Play by the Rules, Fight Fair

“You always do that?”  “Do what?”  “That!”  “So what, you do too!”  It’s a wonder that we can keep track of the argument at all when we fight with those we love.  We all argue, even if we don’t argue overtly, we argue with each other.  With all of the turmoil in the world, maybe we can all do with a little refresher on fighting fair. Just as the best of games have rules, so does fighting. 


First, abstain from violence.  Of course it’s natural to feel so angry in an argument that you might want to “wring someone’s neck.”  Don’t.  Instead, remove yourself from the other person’s presence until you are clear enough to be able to play by the rules.  Violence happens, game over.  Then you’re playing a whole new game, not the game of love and fighting fair.


Second, address one issue at a time.  It is so tempting when in an argument to get side tracked and argue about fourteen things at a time.  Or to get off track by saying things like “you do the same thing.”  Believe it or not, that is simply side tracking the issue and can escalate the tension.


Third, listen, listen, listen.  Listen to the other person’s perspective. Make sure you understand it.  This also means dropping your assumptions that you know what someone else is thinking or what their motivations are.  In some Native American cultures there is the tradition of asking a single question in arguments, “Is there anything else?”  This gives the speaker lots of time and space to state their position.  In this way, the anger associated with a particular stance begins to dissipate.  Of course, this takes enormous self-discipline and patience.  Try it in little disagreements and watch what happens.


Fourth, listen to what it is you want.  Most anger is rooted in desire.  Once you understand the desire lying under the anger, you can address the desire.  Most desires fall into two categories: those within your control and those out of your control.  With those wants within your control, create a plan to make it happen.  With those out of your control, let it go.

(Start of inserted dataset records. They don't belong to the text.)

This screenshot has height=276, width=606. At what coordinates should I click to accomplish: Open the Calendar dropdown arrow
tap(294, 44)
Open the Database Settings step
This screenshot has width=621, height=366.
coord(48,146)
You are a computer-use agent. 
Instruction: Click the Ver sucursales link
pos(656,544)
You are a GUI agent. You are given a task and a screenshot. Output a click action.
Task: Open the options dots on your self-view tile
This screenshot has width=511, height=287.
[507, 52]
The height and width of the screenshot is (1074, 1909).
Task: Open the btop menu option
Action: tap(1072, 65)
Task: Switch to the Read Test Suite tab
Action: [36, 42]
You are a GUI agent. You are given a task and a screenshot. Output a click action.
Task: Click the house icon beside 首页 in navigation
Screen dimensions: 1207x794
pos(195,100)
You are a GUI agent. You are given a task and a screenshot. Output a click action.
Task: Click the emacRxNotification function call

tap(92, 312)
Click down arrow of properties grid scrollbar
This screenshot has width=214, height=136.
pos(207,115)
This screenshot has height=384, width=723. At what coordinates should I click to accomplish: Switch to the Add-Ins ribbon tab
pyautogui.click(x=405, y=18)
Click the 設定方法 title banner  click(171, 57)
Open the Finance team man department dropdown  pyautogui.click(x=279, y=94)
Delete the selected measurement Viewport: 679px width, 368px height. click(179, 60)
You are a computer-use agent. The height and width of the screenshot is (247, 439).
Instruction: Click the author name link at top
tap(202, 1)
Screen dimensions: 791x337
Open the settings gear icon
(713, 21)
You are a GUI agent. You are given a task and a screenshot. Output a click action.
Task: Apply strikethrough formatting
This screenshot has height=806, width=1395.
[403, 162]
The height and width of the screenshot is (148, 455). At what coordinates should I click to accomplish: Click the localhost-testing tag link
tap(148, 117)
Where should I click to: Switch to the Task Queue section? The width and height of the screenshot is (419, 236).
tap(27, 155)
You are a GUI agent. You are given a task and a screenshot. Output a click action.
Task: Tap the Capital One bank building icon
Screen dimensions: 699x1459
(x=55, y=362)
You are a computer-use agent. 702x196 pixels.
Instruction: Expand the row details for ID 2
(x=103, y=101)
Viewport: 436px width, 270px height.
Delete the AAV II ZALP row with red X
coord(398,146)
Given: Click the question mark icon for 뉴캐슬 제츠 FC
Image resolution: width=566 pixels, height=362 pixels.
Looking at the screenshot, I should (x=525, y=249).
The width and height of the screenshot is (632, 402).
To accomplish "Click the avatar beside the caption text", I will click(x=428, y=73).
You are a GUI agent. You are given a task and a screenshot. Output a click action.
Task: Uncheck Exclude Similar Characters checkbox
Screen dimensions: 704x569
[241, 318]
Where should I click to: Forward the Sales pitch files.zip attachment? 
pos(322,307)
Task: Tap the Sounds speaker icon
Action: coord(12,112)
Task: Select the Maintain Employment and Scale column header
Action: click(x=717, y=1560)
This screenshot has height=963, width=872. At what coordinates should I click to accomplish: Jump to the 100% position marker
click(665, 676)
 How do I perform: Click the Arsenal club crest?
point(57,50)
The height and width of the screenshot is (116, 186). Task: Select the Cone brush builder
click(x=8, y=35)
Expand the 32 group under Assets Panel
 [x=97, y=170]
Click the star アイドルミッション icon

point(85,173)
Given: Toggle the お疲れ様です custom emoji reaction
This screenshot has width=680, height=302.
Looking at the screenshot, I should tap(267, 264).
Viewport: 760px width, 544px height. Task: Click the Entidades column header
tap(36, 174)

Fifth, state your perspective with respect and courage.  Those last two words are the clincher.  This means, at the least, no name calling, no blaming and being willing to stand in your truth.  Lots of people (women in particular) avoid conflict because it feels yucky.  Once you learn to play by the rules, it’s not so yucky and actually feels like a relief.


Finally, forgiveness, ask for it and offer it.  This is a tough one for some of us, because it means that we ‘fess up and take responsibility for our actions.  When we ask for forgiveness, we are also making an agreement to do something differently.  When we offer forgiveness, we genuinely let go of the misdeeds and wrongdoings of others.  When we all learn to use this power tool of the heart, what kind of magical heaven might we create on Earth?


Perhaps if we each do our part to play by the rules of fighting fair, we can each contribute to peace house by house, town by town, state by state, country by country.  Grandiose?  Certainly, and why not dream big when it comes to peace?